Work to complete
Format the records below as a numbered list, one line per item, with blank lines dropped.

- - - - -

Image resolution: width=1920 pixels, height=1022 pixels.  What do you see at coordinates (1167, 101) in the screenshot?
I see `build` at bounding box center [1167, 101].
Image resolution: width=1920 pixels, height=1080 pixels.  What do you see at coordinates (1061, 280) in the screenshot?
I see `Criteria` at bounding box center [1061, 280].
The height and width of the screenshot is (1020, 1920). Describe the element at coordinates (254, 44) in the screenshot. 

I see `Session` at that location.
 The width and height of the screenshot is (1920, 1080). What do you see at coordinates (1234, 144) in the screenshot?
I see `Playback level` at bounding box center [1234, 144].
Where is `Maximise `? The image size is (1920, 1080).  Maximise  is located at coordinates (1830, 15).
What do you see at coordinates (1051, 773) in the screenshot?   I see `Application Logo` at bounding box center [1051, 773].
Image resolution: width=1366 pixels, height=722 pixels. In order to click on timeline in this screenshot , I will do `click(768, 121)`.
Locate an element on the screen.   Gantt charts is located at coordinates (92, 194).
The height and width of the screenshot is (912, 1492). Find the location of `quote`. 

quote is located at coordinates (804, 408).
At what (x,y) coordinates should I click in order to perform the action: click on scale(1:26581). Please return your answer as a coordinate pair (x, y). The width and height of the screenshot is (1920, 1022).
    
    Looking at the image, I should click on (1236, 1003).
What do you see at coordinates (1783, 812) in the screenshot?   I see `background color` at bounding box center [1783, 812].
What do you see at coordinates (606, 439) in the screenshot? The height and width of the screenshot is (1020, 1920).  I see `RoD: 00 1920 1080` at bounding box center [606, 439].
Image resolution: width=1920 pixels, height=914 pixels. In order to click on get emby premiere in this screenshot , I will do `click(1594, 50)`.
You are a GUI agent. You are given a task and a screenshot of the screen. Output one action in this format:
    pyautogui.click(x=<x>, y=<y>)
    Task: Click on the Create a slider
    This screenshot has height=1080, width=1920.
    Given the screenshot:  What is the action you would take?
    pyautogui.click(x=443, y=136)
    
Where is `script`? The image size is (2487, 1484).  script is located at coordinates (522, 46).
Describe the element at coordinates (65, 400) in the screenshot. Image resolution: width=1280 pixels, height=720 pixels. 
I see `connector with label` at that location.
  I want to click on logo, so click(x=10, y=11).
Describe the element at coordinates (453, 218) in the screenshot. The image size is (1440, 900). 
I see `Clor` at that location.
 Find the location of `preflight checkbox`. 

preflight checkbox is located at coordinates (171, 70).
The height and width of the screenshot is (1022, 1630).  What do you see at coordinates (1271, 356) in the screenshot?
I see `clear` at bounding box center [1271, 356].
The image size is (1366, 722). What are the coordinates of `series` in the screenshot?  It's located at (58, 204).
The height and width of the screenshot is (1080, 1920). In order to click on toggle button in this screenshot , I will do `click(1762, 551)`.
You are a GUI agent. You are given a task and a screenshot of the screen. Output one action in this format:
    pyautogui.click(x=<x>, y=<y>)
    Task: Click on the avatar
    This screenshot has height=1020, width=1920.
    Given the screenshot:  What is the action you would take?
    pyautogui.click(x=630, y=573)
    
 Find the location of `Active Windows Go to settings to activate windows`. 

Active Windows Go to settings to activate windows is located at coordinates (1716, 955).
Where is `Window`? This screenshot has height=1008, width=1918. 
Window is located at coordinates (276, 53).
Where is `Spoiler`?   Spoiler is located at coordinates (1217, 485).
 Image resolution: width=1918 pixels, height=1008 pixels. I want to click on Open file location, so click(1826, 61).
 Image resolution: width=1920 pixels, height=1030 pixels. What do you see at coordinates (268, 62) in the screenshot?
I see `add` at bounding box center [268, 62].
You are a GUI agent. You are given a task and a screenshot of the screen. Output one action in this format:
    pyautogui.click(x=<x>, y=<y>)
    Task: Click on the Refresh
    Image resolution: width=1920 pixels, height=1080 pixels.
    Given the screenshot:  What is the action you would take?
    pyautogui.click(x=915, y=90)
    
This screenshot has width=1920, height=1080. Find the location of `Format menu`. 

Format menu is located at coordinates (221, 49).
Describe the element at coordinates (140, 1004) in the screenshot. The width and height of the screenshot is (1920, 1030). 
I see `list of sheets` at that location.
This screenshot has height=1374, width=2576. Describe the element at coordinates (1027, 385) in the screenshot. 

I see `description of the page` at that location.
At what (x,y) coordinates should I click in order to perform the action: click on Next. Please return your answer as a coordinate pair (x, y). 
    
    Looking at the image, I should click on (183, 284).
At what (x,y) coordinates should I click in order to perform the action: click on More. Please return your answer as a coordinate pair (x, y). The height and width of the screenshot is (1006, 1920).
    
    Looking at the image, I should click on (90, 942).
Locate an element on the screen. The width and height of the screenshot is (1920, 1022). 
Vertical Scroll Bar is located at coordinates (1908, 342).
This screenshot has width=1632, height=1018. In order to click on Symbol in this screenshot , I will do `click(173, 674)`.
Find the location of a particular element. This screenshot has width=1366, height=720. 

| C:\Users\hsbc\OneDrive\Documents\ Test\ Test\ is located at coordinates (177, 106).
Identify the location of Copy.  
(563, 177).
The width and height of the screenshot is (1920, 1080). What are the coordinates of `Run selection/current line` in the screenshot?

- - - - -

Answer for the task
1. Image resolution: width=1920 pixels, height=1022 pixels.  What do you see at coordinates (1167, 101) in the screenshot?
2. I see `build` at bounding box center [1167, 101].
3. Image resolution: width=1920 pixels, height=1080 pixels.  What do you see at coordinates (1061, 280) in the screenshot?
4. I see `Criteria` at bounding box center [1061, 280].
5. The height and width of the screenshot is (1020, 1920). Describe the element at coordinates (254, 44) in the screenshot. 
6. I see `Session` at that location.
7.  The width and height of the screenshot is (1920, 1080). What do you see at coordinates (1234, 144) in the screenshot?
8. I see `Playback level` at bounding box center [1234, 144].
9. Where is `Maximise `? The image size is (1920, 1080).  Maximise  is located at coordinates (1830, 15).
10. What do you see at coordinates (1051, 773) in the screenshot?   I see `Application Logo` at bounding box center [1051, 773].
11. Image resolution: width=1366 pixels, height=722 pixels. In order to click on timeline in this screenshot , I will do `click(768, 121)`.
12. Locate an element on the screen.   Gantt charts is located at coordinates (92, 194).
13. The height and width of the screenshot is (912, 1492). Find the location of `quote`. 
14. quote is located at coordinates (804, 408).
15. At what (x,y) coordinates should I click in order to perform the action: click on scale(1:26581). Please return your answer as a coordinate pair (x, y). The width and height of the screenshot is (1920, 1022).
16.     Looking at the image, I should click on (1236, 1003).
17. What do you see at coordinates (1783, 812) in the screenshot?   I see `background color` at bounding box center [1783, 812].
18. What do you see at coordinates (606, 439) in the screenshot? The height and width of the screenshot is (1020, 1920).  I see `RoD: 00 1920 1080` at bounding box center [606, 439].
19. Image resolution: width=1920 pixels, height=914 pixels. In order to click on get emby premiere in this screenshot , I will do `click(1594, 50)`.
20. You are a GUI agent. You are given a task and a screenshot of the screen. Output one action in this format:
21.     pyautogui.click(x=<x>, y=<y>)
22.     Task: Click on the Create a slider
23.     This screenshot has height=1080, width=1920.
24.     Given the screenshot:  What is the action you would take?
25.     pyautogui.click(x=443, y=136)
26. Where is `script`? The image size is (2487, 1484).  script is located at coordinates (522, 46).
27. Describe the element at coordinates (65, 400) in the screenshot. Image resolution: width=1280 pixels, height=720 pixels. 
28. I see `connector with label` at that location.
29.   I want to click on logo, so click(x=10, y=11).
30. Describe the element at coordinates (453, 218) in the screenshot. The image size is (1440, 900). 
31. I see `Clor` at that location.
32.  Find the location of `preflight checkbox`. 
33. preflight checkbox is located at coordinates (171, 70).
34. The height and width of the screenshot is (1022, 1630).  What do you see at coordinates (1271, 356) in the screenshot?
35. I see `clear` at bounding box center [1271, 356].
36. The image size is (1366, 722). What are the coordinates of `series` in the screenshot?  It's located at (58, 204).
37. The height and width of the screenshot is (1080, 1920). In order to click on toggle button in this screenshot , I will do `click(1762, 551)`.
38. You are a GUI agent. You are given a task and a screenshot of the screen. Output one action in this format:
39.     pyautogui.click(x=<x>, y=<y>)
40.     Task: Click on the avatar
41.     This screenshot has height=1020, width=1920.
42.     Given the screenshot:  What is the action you would take?
43.     pyautogui.click(x=630, y=573)
44.  Find the location of `Active Windows Go to settings to activate windows`. 
45. Active Windows Go to settings to activate windows is located at coordinates (1716, 955).
46. Where is `Window`? This screenshot has height=1008, width=1918. 
47. Window is located at coordinates (276, 53).
48. Where is `Spoiler`?   Spoiler is located at coordinates (1217, 485).
49.  Image resolution: width=1918 pixels, height=1008 pixels. I want to click on Open file location, so click(1826, 61).
50.  Image resolution: width=1920 pixels, height=1030 pixels. What do you see at coordinates (268, 62) in the screenshot?
51. I see `add` at bounding box center [268, 62].
52. You are a GUI agent. You are given a task and a screenshot of the screen. Output one action in this format:
53.     pyautogui.click(x=<x>, y=<y>)
54.     Task: Click on the Refresh
55.     Image resolution: width=1920 pixels, height=1080 pixels.
56.     Given the screenshot:  What is the action you would take?
57.     pyautogui.click(x=915, y=90)
58. This screenshot has width=1920, height=1080. Find the location of `Format menu`. 
59. Format menu is located at coordinates (221, 49).
60. Describe the element at coordinates (140, 1004) in the screenshot. The width and height of the screenshot is (1920, 1030). 
61. I see `list of sheets` at that location.
62. This screenshot has height=1374, width=2576. Describe the element at coordinates (1027, 385) in the screenshot. 
63. I see `description of the page` at that location.
64. At what (x,y) coordinates should I click in order to perform the action: click on Next. Please return your answer as a coordinate pair (x, y). 
65.     Looking at the image, I should click on (183, 284).
66. At what (x,y) coordinates should I click in order to perform the action: click on More. Please return your answer as a coordinate pair (x, y). The height and width of the screenshot is (1006, 1920).
67.     Looking at the image, I should click on (90, 942).
68. Locate an element on the screen. The width and height of the screenshot is (1920, 1022). 
69. Vertical Scroll Bar is located at coordinates (1908, 342).
70. This screenshot has width=1632, height=1018. In order to click on Symbol in this screenshot , I will do `click(173, 674)`.
71. Find the location of a particular element. This screenshot has width=1366, height=720. 
72. | C:\Users\hsbc\OneDrive\Documents\ Test\ Test\ is located at coordinates (177, 106).
73. Identify the location of Copy.  
74. (563, 177).
75. The width and height of the screenshot is (1920, 1080). What are the coordinates of `Run selection/current line` in the screenshot?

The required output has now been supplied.